Like legions of disgruntled former employees who preceded him, Howard Schultz took to LinkedIn last week to complain about what had gone wrong at his old company. Without naming names, the former Starbucks CEO—who all but founded the coffee chain—slagged his successor, writing that after such a significant quarterly earnings miss, “there must be contrition" and that the company should “own the shortcoming without the slightest semblance of an excuse." Schultz has a point.
The quarter was a disaster: Sales fell for the first time since 2020 and earnings came in well below expectations, with William Blair analyst Sharon Zackfia calling the results a “stunning across-the-board miss on all key metrics." The company’s earnings call did not leave investors with a lot of confidence that it had the situation under control; shares plummeted as much as 16% the day after the company reported, the most since the early days of the pandemic. But if Schultz really wants to see Starbucks turn around, the best thing for him to do at this point is butt out.

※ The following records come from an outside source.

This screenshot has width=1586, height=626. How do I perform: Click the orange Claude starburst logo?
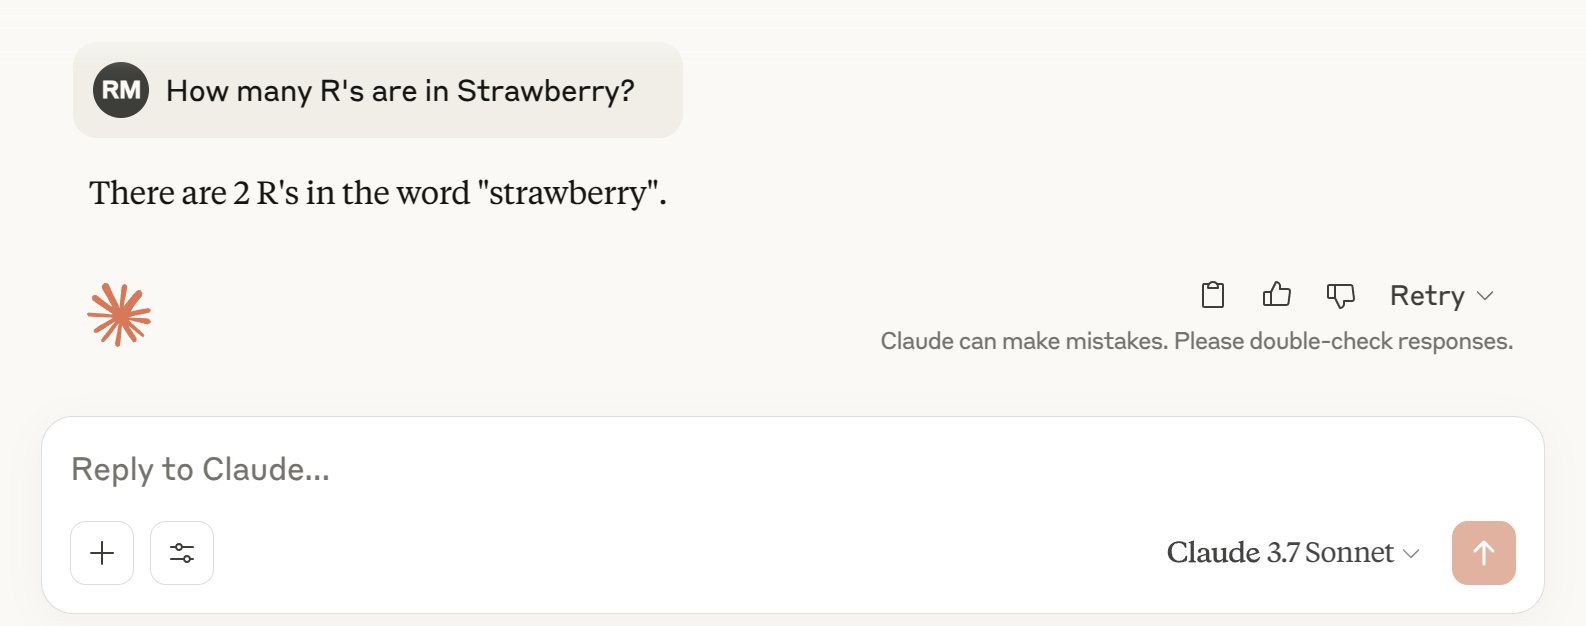pos(119,315)
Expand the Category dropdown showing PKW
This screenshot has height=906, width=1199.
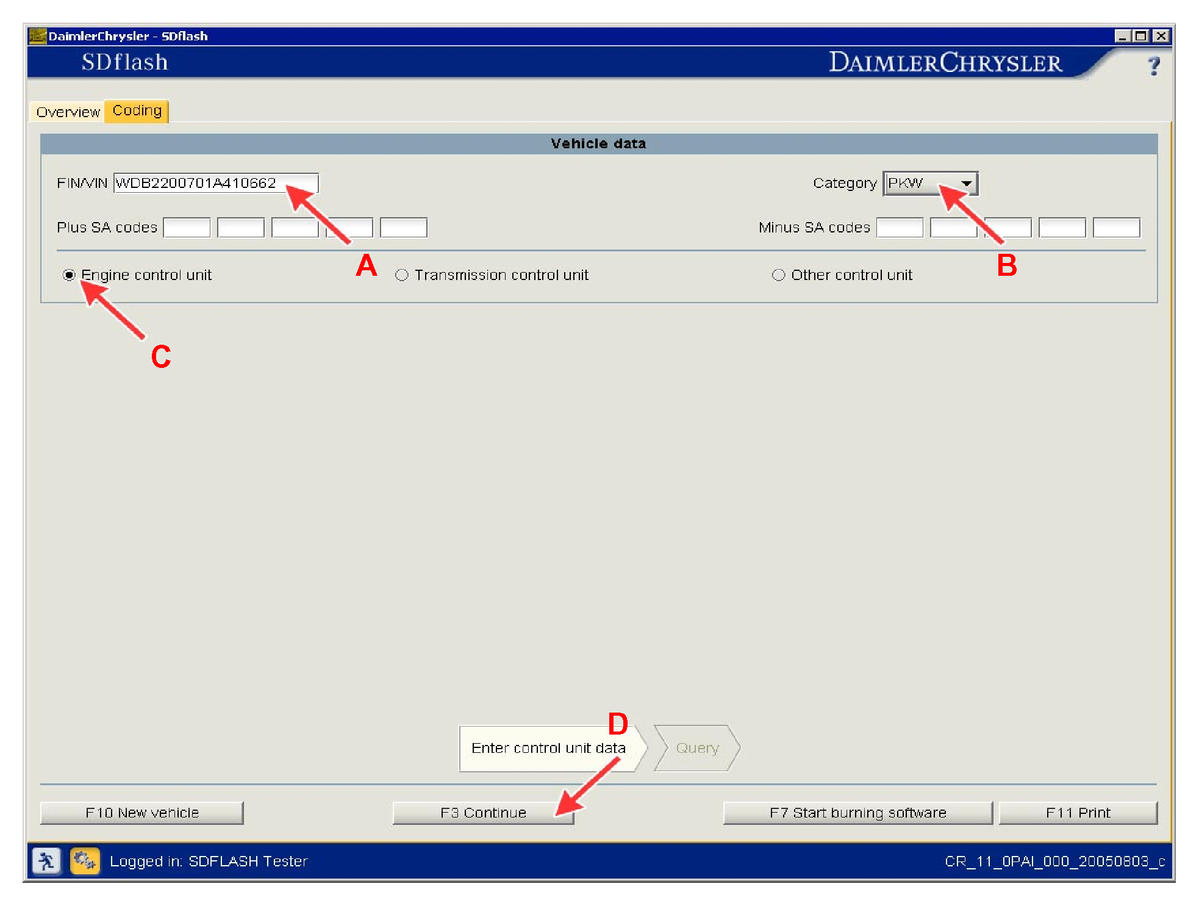[x=966, y=184]
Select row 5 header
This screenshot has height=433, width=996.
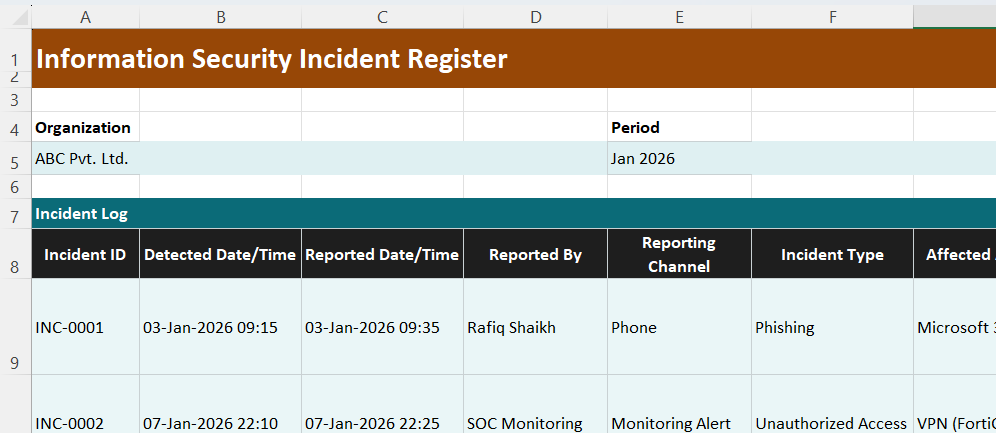15,159
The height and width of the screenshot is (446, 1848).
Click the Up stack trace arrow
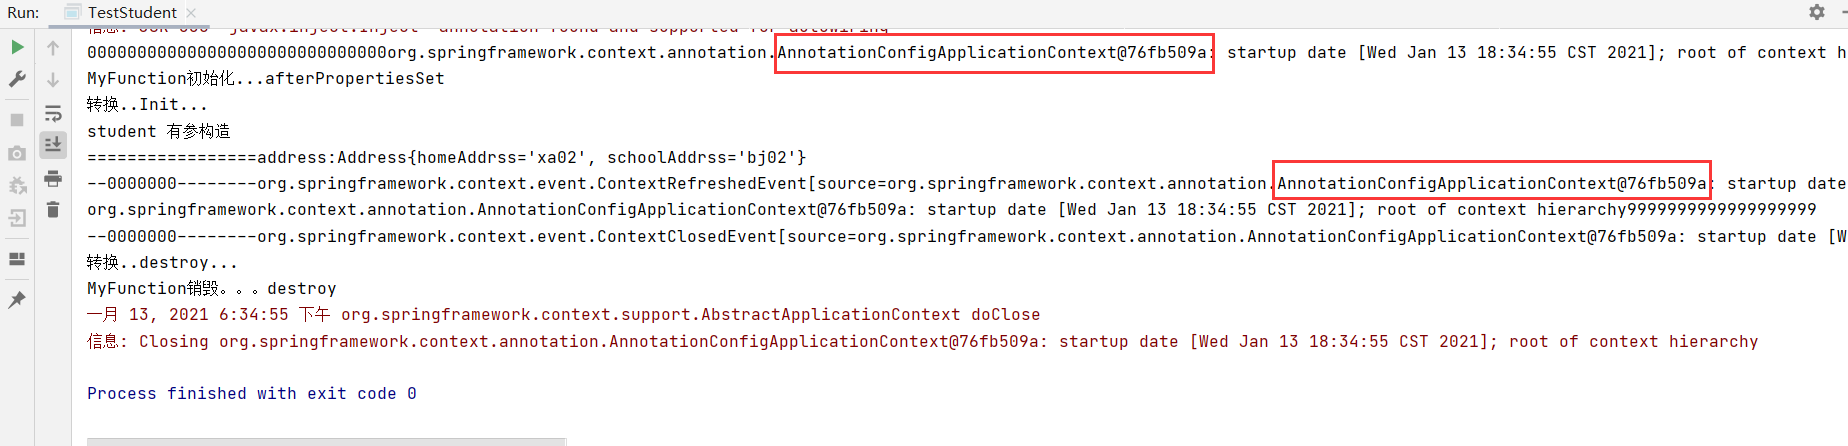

The LinkedIn post was just the latest example in Schultz’s long history of meddling and backseat CEO-ing—tendencies that may very well have kept Starbucks from finding a stronger candidate to replace him. Any advice Schultz has to offer should come alongside a bit of that contrition he’s talking about.
He conveniently omitted an important piece of context in his LinkedIn post—that he has only been off the Starbucks board since September and out of the CEO chair for just more than a year. It really is not possible for things to have gone this far sideways so quickly.